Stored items
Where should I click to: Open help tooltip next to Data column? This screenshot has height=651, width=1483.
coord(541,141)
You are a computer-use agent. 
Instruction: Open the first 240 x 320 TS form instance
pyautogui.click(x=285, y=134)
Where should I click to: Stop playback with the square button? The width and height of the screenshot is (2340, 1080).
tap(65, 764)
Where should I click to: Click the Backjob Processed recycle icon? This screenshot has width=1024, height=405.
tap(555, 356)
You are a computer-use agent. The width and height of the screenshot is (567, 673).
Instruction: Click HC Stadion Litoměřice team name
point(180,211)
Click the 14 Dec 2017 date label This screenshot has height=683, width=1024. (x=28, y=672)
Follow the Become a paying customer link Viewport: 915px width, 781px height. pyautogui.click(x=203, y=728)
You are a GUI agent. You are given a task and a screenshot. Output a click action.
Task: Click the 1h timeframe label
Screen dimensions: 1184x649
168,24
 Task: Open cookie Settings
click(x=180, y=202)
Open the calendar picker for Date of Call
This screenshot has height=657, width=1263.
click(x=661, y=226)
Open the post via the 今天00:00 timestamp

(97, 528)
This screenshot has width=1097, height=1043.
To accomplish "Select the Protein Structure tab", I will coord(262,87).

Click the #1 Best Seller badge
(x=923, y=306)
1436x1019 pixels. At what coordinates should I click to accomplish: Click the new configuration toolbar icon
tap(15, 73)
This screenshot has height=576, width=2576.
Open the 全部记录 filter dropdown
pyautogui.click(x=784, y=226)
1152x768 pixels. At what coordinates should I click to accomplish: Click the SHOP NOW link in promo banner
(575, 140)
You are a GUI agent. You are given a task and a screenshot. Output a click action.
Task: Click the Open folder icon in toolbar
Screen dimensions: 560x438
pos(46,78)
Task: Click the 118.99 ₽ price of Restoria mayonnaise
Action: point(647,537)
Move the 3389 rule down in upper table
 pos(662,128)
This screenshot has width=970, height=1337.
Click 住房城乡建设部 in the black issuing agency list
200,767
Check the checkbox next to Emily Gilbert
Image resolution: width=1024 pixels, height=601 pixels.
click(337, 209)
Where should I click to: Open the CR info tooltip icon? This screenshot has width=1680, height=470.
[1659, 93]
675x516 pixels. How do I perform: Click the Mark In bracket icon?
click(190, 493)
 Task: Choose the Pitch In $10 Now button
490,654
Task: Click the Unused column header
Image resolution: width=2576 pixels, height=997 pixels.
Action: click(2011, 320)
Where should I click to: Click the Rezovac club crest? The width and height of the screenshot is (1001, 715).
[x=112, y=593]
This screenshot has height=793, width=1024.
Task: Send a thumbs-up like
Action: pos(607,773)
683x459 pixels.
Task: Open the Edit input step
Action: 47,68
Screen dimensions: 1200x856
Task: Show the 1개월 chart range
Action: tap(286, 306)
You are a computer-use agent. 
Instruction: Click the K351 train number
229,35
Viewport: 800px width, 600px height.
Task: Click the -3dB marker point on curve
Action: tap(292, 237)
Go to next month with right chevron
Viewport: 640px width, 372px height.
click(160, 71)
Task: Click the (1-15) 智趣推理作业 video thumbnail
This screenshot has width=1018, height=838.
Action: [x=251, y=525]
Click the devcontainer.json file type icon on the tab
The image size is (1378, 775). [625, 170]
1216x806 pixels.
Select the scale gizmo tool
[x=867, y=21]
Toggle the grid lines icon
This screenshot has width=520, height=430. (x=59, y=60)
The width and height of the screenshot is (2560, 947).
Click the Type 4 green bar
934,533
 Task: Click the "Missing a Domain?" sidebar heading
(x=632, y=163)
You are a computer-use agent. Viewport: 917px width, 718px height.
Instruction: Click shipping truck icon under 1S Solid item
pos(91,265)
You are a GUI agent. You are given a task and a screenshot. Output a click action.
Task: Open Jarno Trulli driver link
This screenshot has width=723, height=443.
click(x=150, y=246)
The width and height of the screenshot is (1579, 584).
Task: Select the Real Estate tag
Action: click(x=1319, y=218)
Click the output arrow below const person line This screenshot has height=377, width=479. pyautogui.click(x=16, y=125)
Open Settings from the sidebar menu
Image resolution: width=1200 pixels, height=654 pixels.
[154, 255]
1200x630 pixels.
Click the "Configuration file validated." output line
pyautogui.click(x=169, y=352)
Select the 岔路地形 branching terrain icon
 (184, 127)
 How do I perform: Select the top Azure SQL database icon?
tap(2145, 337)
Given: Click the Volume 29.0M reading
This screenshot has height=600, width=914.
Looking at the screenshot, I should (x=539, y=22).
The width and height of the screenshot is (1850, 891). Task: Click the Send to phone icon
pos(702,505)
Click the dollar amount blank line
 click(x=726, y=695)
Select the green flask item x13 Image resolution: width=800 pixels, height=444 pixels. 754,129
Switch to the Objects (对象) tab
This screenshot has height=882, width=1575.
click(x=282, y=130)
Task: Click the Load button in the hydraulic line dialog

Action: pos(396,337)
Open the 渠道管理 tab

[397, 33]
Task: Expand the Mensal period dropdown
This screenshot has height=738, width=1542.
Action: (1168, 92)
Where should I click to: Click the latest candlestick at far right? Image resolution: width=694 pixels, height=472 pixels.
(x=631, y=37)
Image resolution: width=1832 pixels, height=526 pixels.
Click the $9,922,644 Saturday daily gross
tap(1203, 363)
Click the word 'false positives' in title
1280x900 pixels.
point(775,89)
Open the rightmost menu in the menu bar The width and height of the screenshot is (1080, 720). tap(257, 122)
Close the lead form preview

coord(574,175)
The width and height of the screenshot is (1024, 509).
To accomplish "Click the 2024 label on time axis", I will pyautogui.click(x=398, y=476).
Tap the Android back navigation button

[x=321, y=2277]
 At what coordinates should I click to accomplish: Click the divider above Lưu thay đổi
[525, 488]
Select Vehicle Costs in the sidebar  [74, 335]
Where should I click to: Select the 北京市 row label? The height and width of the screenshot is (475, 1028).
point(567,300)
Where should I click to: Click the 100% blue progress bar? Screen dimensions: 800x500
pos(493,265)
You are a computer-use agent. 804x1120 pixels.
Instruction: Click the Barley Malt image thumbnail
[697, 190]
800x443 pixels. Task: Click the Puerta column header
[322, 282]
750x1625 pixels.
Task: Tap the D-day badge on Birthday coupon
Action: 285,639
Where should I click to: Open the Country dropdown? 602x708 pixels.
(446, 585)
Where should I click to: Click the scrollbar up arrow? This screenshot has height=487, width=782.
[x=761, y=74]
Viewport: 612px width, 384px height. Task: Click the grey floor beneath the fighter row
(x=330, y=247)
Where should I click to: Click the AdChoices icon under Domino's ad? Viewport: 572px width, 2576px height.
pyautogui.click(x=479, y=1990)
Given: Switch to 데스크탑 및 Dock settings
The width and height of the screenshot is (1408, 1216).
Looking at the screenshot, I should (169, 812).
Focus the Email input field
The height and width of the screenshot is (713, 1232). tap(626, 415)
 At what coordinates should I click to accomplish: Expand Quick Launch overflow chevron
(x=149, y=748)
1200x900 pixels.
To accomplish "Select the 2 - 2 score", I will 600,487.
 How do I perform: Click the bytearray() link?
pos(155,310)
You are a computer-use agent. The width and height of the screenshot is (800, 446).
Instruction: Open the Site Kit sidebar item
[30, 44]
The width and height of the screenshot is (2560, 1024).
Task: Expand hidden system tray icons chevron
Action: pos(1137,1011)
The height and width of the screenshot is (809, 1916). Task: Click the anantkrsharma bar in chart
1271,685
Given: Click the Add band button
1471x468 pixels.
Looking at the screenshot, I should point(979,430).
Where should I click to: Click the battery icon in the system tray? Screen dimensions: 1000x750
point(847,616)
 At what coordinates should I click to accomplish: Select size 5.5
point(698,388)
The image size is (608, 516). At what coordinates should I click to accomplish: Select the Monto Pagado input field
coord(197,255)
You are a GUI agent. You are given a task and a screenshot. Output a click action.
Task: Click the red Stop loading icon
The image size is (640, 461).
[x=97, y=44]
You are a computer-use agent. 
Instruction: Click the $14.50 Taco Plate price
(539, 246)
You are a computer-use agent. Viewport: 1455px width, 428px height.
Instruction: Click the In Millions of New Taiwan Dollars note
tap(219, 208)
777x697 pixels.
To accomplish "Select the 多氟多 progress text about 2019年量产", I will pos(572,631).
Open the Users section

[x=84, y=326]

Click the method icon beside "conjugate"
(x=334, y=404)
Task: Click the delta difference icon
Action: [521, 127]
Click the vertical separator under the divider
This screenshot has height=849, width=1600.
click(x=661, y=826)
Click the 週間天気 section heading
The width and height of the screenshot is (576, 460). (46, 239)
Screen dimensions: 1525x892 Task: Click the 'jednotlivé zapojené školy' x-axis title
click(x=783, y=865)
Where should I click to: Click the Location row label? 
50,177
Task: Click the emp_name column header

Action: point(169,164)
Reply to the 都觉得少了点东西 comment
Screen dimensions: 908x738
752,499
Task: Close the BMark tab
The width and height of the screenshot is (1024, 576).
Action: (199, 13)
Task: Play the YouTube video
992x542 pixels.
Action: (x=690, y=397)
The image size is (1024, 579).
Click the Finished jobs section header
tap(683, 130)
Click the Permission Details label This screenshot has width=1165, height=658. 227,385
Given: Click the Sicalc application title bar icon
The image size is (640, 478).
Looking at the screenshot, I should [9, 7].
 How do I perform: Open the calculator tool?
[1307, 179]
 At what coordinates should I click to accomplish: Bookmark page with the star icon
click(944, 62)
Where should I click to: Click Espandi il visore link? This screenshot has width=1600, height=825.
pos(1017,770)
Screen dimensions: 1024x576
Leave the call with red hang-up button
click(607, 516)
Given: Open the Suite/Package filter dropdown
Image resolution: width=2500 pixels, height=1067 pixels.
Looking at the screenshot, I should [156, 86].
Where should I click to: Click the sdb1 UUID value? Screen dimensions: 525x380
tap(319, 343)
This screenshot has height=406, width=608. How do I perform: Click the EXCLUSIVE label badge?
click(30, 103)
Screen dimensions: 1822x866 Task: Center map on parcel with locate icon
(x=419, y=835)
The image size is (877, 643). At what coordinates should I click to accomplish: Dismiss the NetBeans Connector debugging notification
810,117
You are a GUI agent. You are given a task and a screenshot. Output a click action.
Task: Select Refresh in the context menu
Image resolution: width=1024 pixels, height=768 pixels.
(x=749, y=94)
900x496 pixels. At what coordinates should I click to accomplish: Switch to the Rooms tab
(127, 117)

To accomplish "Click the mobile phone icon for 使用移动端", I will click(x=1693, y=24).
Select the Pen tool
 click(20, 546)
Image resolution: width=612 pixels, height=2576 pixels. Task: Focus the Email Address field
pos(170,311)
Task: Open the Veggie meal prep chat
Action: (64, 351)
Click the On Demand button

- **Exercise instructions**: Copy the entries above exactly, but only from the line holding "992x542 pixels." through the line holding "Screen dimensions: 1024x576", both included.

- **Written solution**:
992x542 pixels.
Action: (x=690, y=397)
The image size is (1024, 579).
Click the Finished jobs section header
tap(683, 130)
Click the Permission Details label This screenshot has width=1165, height=658. 227,385
Given: Click the Sicalc application title bar icon
The image size is (640, 478).
Looking at the screenshot, I should [9, 7].
 How do I perform: Open the calculator tool?
[1307, 179]
 At what coordinates should I click to accomplish: Bookmark page with the star icon
click(944, 62)
Where should I click to: Click Espandi il visore link? This screenshot has width=1600, height=825.
pos(1017,770)
Screen dimensions: 1024x576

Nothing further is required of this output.